These two 2+2 sports cars tread the line of thrills and everyday usability, but has the 992 compromised too much to beat the king of suppleness?
A year or two ago on these very pages, our learned colleague Richard Meaden mused on the subject of automotive monogamy: the idea of finding that one car you’d happily keep forever, rather than constantly flitting to the next fresh young thing that catches your eye.
Ask the average reader of this magazine to make such a choice and, with a generous budget, the Porsche 911 would probably feature on quite a few lists. It has the perfect confluence of characteristics you’d want to combine if never allowed another vehicle – performance, attractive styling, a desirable badge, driver involvement, and enough practicality to cover most eventualities.
Whatever the latest 992 might have lost to the 991 in some of those areas, it’s undoubtedly gained in others. I’d defy most people to spend a week in a 992 and not come away wishing there was one in their future. Other cars might feature, of course – the Alpine A110, BMW M3s, perhaps Porsche’s own Cayman – but the 992 would be a fine choice.
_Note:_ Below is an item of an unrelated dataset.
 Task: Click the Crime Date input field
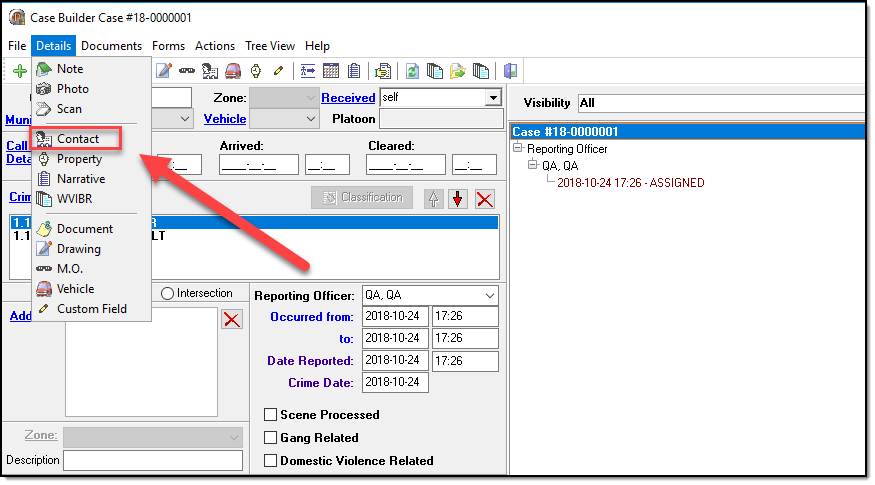[x=396, y=383]
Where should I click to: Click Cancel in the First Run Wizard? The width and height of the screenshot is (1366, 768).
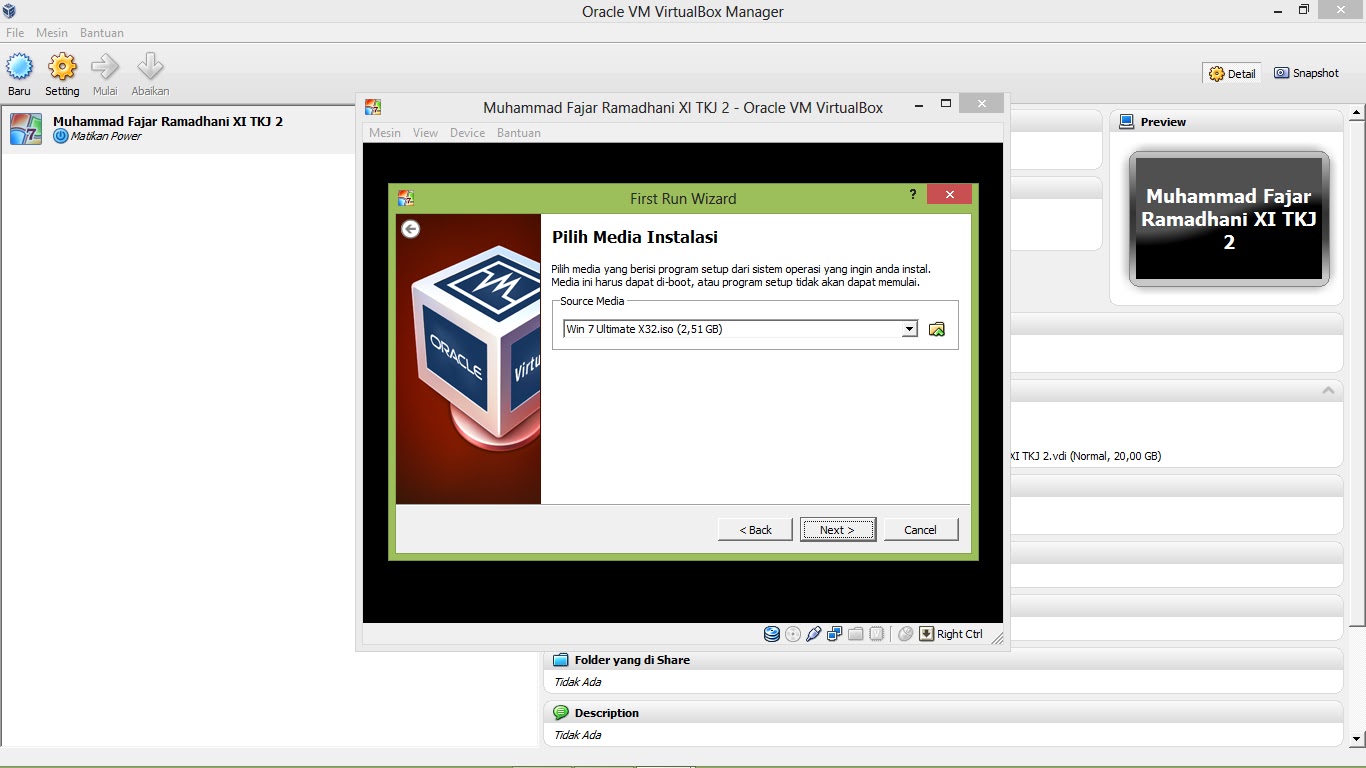click(920, 530)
Lotus has always been there or thereabouts though, with Elites, Esprits and, for the last decade, the Evora. With the same cylinder count and tiny rear seats it’s clearly in the 911 ballpark, not least with its $116,951 price tag, exactly $150 more expensive than the most option-shy 992 Carrera you can possibly order.
The GT410 and basic Carrera, then, are the point at which Evora and 911 are closest. It’s the Evora at its most liveable and road biased, and the 911 at its simplest and least embellished. The former hasn’t become a luxury car and the 911 isn’t exactly a stripped-out 2.7 RS, but they both converge at what could be considered the perfect balance of involvement, useability and road-going performance.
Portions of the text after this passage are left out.